### WORK ITEM
Answer these three questions from the profile of Matthew Roberts.
1. What degree did Roberts earn from Illinois Wesleyan?
2. Who suggested that Roberts consider a career in public health?
3. Which 2009 outbreak became his biggest emergency yet?

BEGIN STUDY TEXT

April 22, 2020
BLOOMINGTON, Ill. — Public health official and Illinois Wesleyan University alumnus Matthew Roberts ’01 has been preparing for and responding to public health emergencies for more than 15 years.
Currently the assistant vice president for Medicaid State Healthcare Assessment of IPRO, a nonprofit organization in New York City, Roberts and his colleagues are responding to the COVID-19 pandemic in the epicenter of the U.S. coronavirus outbreak. Roberts recently spoke with Illinois Wesleyan students virtually during a Hart Career Center-sponsored video webinar.
Roberts previously worked with the Chicago Department of Public Health and the Illinois Department of Public Health in emergency preparedness, communicable disease control, healthcare regulation, and informatics. In his role with IPRO, Roberts manages quality improvement and assurance for Medicaid.
Roberts said he discovered his passion for the “amazing discipline” of public health after graduating from Illinois Wesleyan with a bachelor’s degree in psychology. Although Roberts originally planned to attend medical school, his mother, an immunization nurse at the time, suggested that he consider a career in public health.
Roberts applied to the master’s program of public health at the University of Illinois Springfield and “fell in love with the entire field,” he said.
But just as Roberts was beginning his career in August of 2001, “it was flipped on its head” with the 9/11 terrorist attacks, and anthrax attacks that followed.
“It absolutely transformed the field just as I was getting exposed to it.”
As Roberts graduated with his master’s degree, he embraced the changing need of public health professionals and began working in emergency response for the Springfield Department of Public Health. In this role, he worked in emergency preparedness, responding to what he described as “smaller emergencies,” such as floods.
But it wasn’t until 2009 when Roberts was faced with the sudden outbreak of H1N1, also known as the swine flu, his biggest emergency yet.
The outbreak occurred in April when Roberts was finishing his second semester at the University of Illinois at Chicago pursuing his doctorate in public health. At the time, Roberts was also a part of the state program for managing and administering the strategic national stockpile for the State of Illinois. With the onset of the outbreak, Roberts left his final exams and drove to Springfield, where he managed warehouse operations that pushed medical supplies such as gloves, gowns and masks, to every local health department in the state of Illinois.

END STUDY TEXT
BEGIN PROVIDED MATERIAL

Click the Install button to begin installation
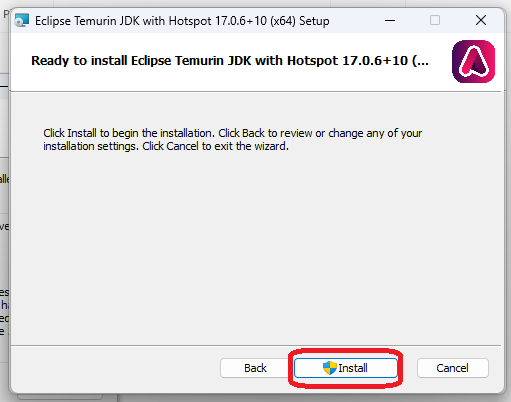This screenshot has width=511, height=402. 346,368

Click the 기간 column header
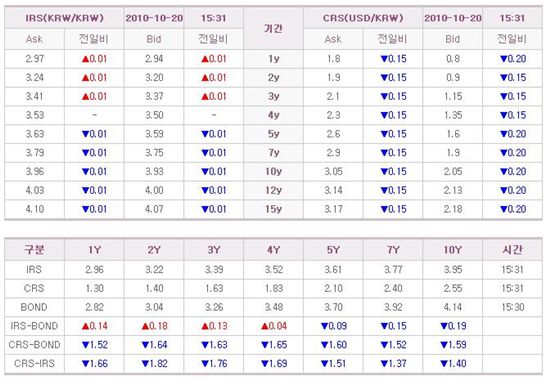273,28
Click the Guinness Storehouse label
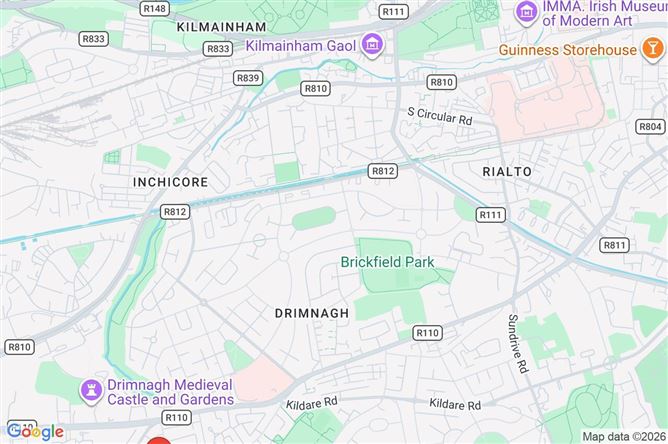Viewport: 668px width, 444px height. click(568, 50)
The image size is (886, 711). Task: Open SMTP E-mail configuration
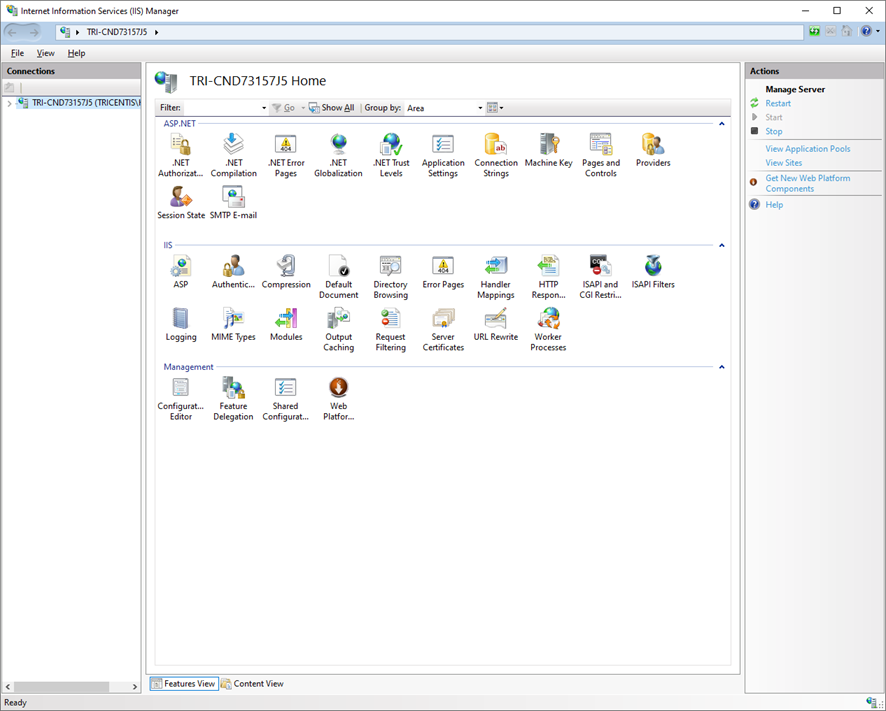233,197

END PROVIDED MATERIAL

### RESULT
1. A bachelor's degree in psychology
2. His mother, an immunization nurse at the time
3. H1N1, also known as the swine flu